- Your assignment -
Each entry below must be repeated exactly, with pictures left out.

- Supplied material -
[Start of Attachment]

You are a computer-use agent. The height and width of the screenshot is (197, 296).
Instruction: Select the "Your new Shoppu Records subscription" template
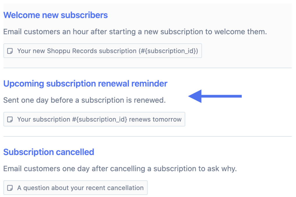click(x=102, y=51)
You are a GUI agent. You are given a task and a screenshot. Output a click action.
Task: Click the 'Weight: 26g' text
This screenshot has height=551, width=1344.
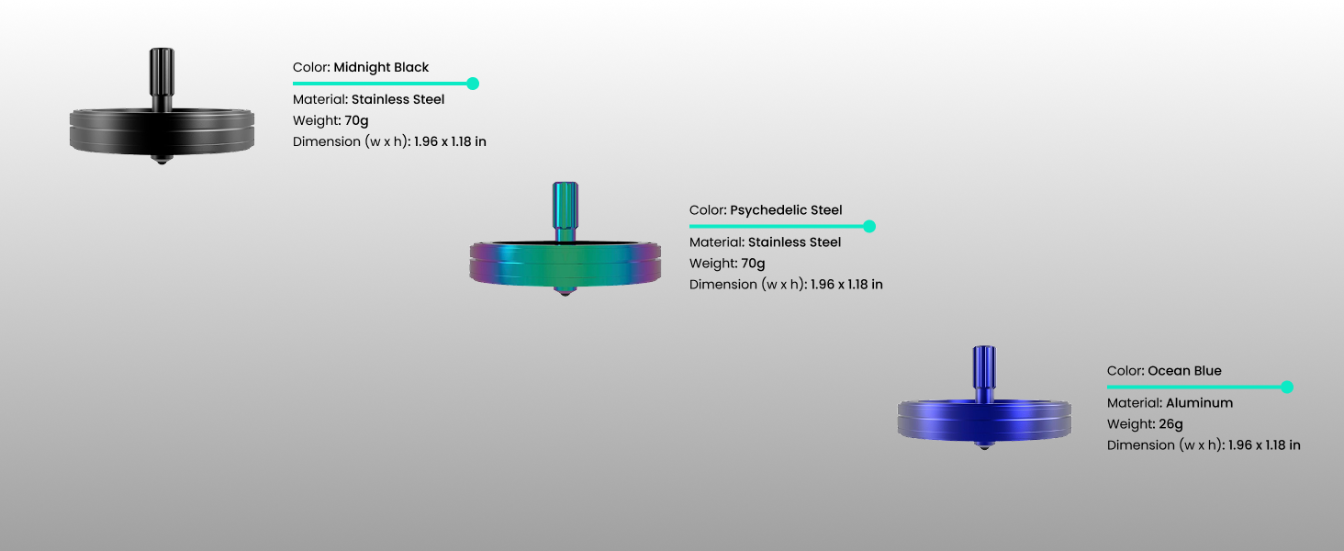[x=1145, y=424]
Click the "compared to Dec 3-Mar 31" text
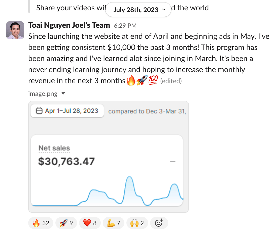This screenshot has width=273, height=232. 147,111
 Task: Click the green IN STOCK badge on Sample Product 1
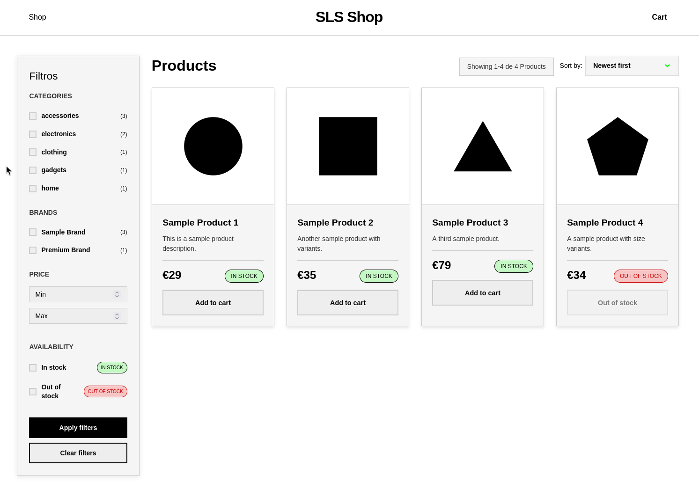(x=244, y=276)
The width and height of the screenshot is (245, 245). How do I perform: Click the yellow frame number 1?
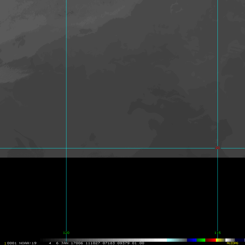point(5,243)
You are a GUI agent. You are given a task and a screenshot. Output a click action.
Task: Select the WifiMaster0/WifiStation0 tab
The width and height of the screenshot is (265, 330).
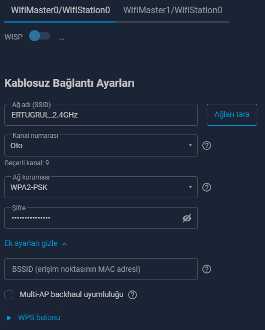coord(60,10)
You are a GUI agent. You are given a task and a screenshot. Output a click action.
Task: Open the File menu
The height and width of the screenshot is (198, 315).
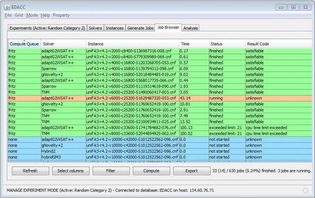[8, 15]
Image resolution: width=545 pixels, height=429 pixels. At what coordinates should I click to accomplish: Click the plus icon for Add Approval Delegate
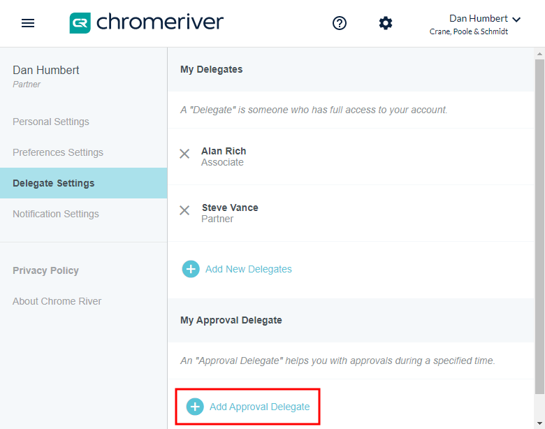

[End of Attachment]

- Completed task -
You are a computer-use agent. The height and width of the screenshot is (197, 296).
Instruction: Select the "Your new Shoppu Records subscription" template
click(x=102, y=51)
You are a GUI agent. You are given a task and a screenshot. Output a click action.
Task: Click the 'Weight: 26g' text
This screenshot has height=551, width=1344.
[x=1145, y=424]
Click the "compared to Dec 3-Mar 31" text
This screenshot has width=273, height=232. 147,111
 Task: Click the green IN STOCK badge on Sample Product 1
(x=244, y=276)
The width and height of the screenshot is (245, 245). How do I perform: Click the yellow frame number 1?
point(5,243)
You are a GUI agent. You are given a task and a screenshot. Output a click action.
Task: Select the WifiMaster0/WifiStation0 tab
The width and height of the screenshot is (265, 330).
coord(60,10)
You are a GUI agent. You are given a task and a screenshot. Output a click action.
Task: Open the File menu
The height and width of the screenshot is (198, 315).
[8, 15]
Image resolution: width=545 pixels, height=429 pixels. At what coordinates should I click to accomplish: Click the plus icon for Add Approval Delegate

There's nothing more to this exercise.